# Making a Move on Your Own



## Veggie (May 22, 2011)

Codger said:


> *Personal:*
> 4. Stating the obvious here, but if you're moving where you don't know anyone - you have to build your own network. If you plan to stay a while, give it 9-18 months to build your network. If it's not working by then, I'd bail out.


So you're telling me that I'm not going to march into a café upon arrival and meet the love of my life or my soul sister? Thanks for the hit to my optimism 

You're right though, that does seem about the mark when people I've known who have headed elsewhere have packed it back up (being able to say good game...some don't last that long and probably called it quits too soon) or started to settle.

How have you gone about building said network?

Also - living situation. Have you always had this secured in advance?

Lots of good advice, thanks  Who knows, maybe I will venture out of the country at some point.



PowerShell said:


> Just stay away from the south side. Downtown is nice but some areas get very bad very fast. Also, the traffic sucks.


I used to live right outside of DC so I can do sucky traffic, haha.


----------



## xisnotx (Mar 20, 2014)

Here's a little "life device"...in case you need the money. Register at a comm college, take the monies. You can go anywhere in the u.s. with this.

...you might as well take the classes..(but people just withdraw a lot..). Plus your savings, with the educational aid, plus all the connections you make (ie, network to get a job!)...all it is, is one quarter, and you've already established yourself there. plus, you added on to your education...

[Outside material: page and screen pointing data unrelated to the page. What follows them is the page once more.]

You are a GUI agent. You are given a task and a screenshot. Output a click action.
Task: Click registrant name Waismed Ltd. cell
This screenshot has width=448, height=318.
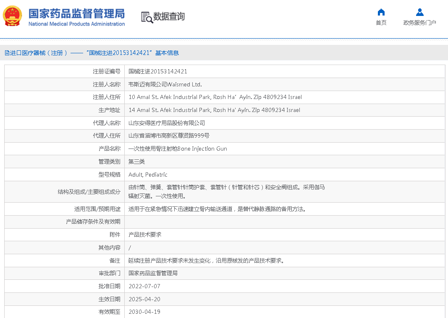pos(165,84)
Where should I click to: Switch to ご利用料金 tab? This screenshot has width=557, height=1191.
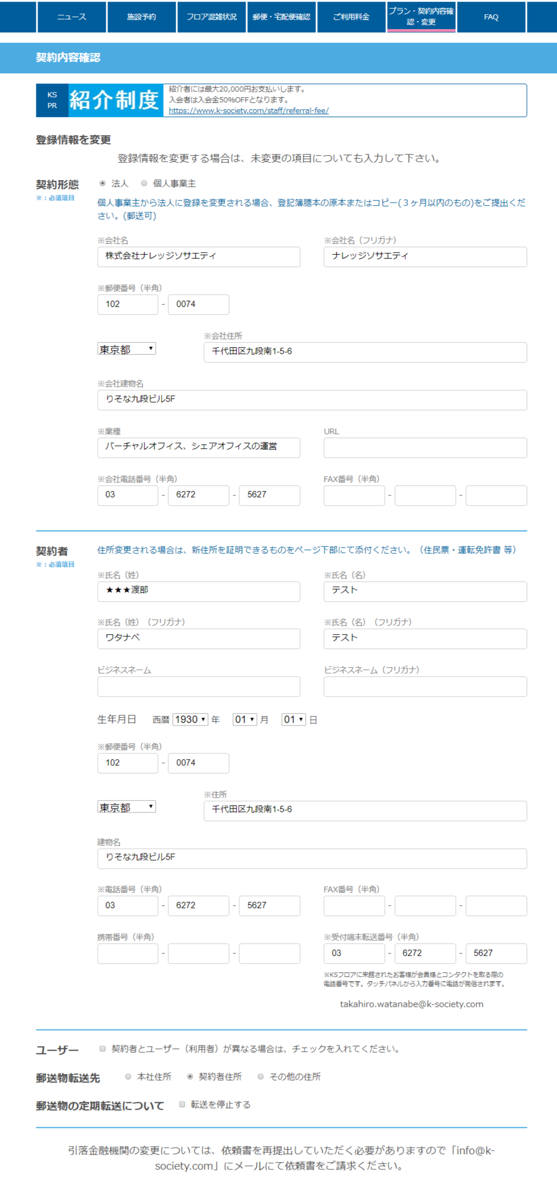[351, 17]

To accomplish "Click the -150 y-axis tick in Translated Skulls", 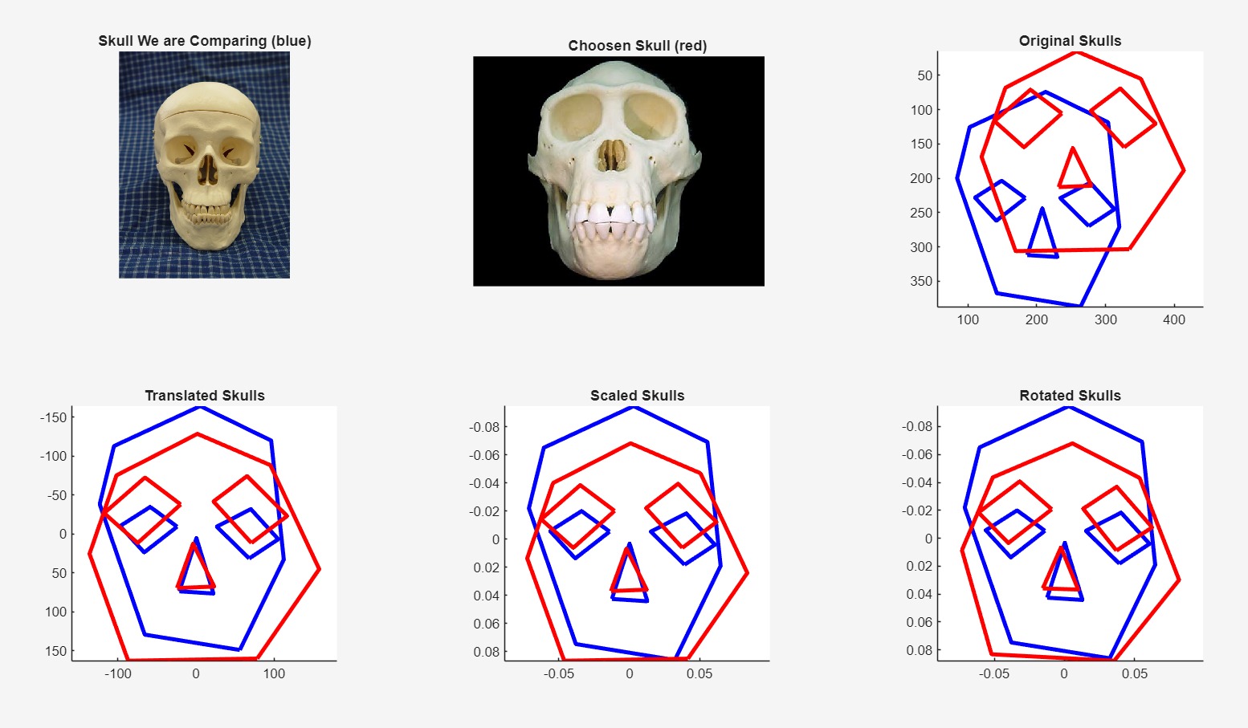I will click(54, 417).
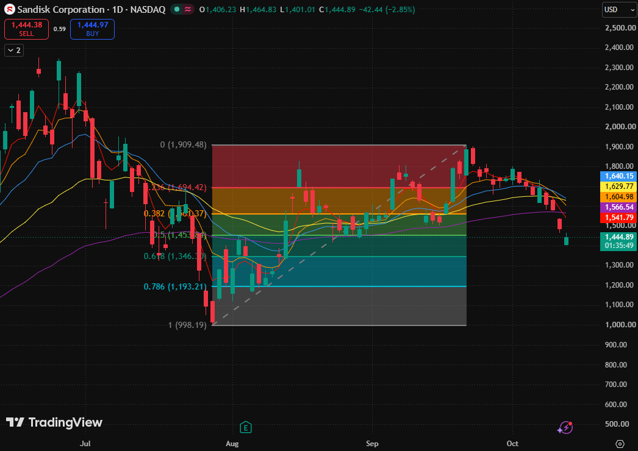
Task: Click the blue 1,640.15 moving average price tag
Action: 618,176
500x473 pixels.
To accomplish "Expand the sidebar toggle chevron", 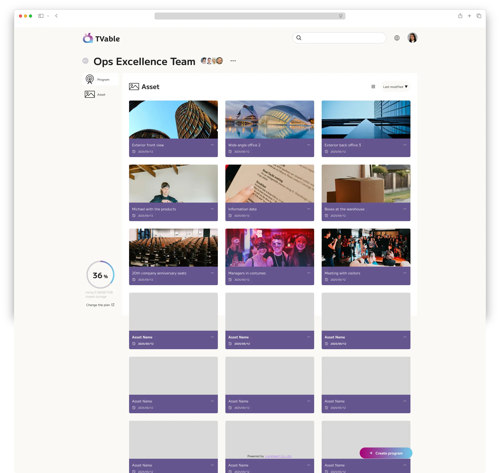I will point(48,16).
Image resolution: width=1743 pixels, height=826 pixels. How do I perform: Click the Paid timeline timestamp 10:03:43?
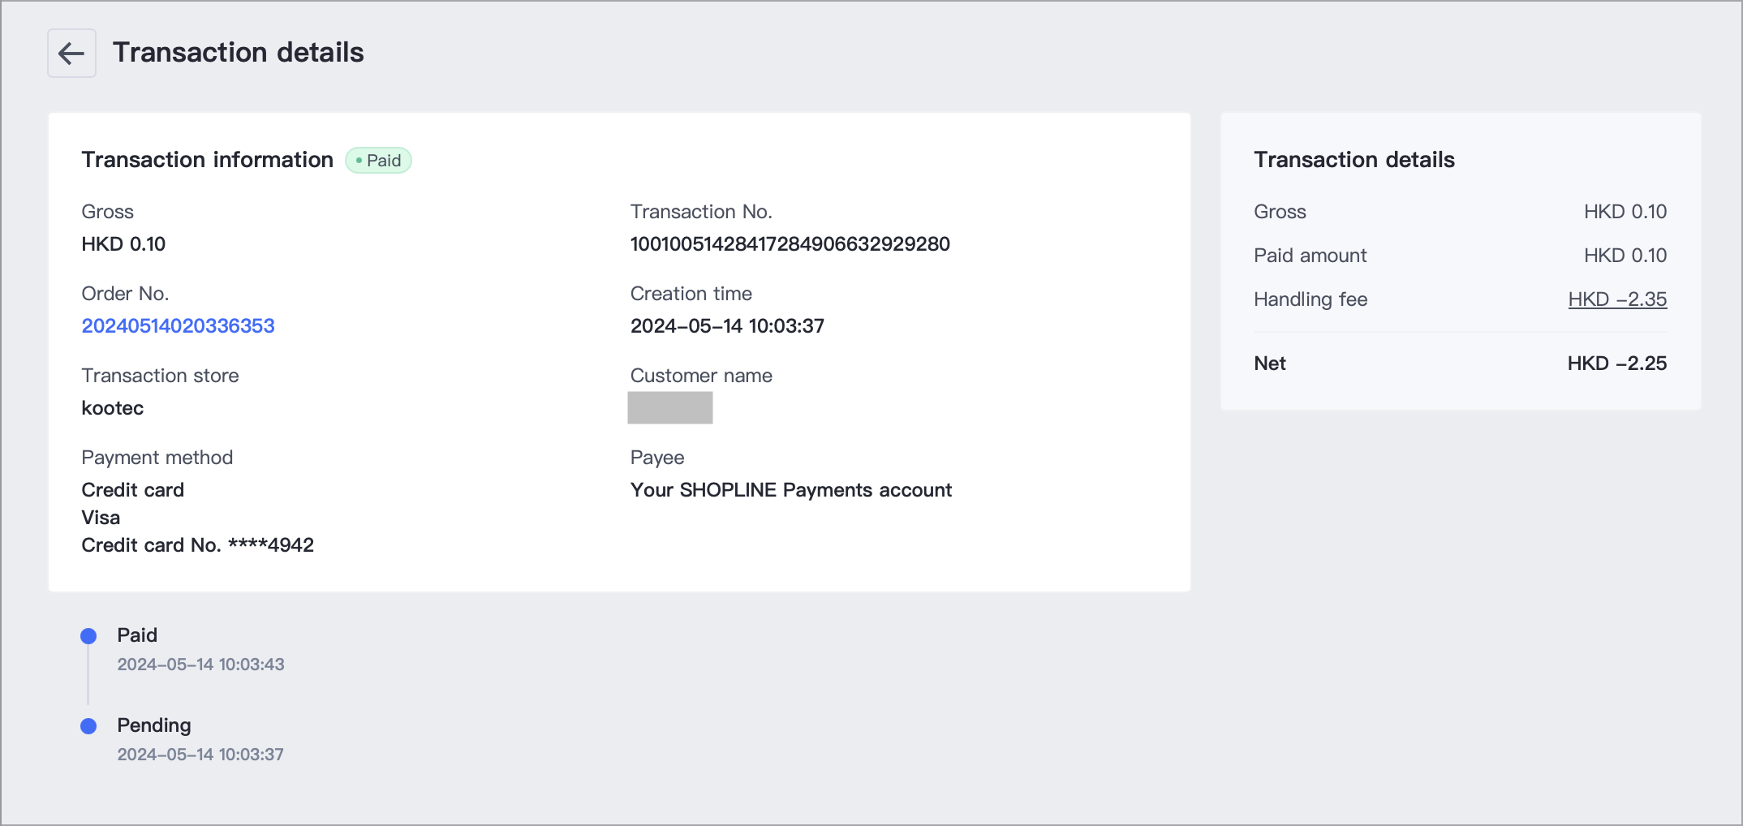200,665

It's not too difficult, to be honest. Especially if you don't mind school...

You only need enough for room rent, (like $400, depending), transport (to get you there +..), plus food money. Then wait for fin aid money...move to a real place with it, take your 3 classes, but most importantly...find the job asap. It's all about getting the job, but the education gives you 3 months...which is plenty.

If you know what you're doing, you can get a job in a week. Just have to be relentless about it.


----------



## Veggie (May 22, 2011)

xisnotx said:


> Here's a little "life device"...in case you need the money. Register at a comm college, take the monies. You can go anywhere in the u.s. with this.
> 
> ...you might as well take the classes..(but people just withdraw a lot..). Plus your savings, with the educational aid, plus all the connections you make (ie, network to get a job!)...all it is, is one quarter, and you've already established yourself there. plus, you added on to your education...
> 
> ...


I actually did something like this with financial aid when I was going to massage school and savings from my last career were diminishing. It was full-time Monday-Thursday and some Fridays and I didn't feel like doing a part-time job on top of it. I worked out something with my parents and an advance on a loan. I don't remember exactly. I presented a sound case though at the time, haha. I've been working for over a year now without having to worry about rent and stuff though so I should be okay money wise.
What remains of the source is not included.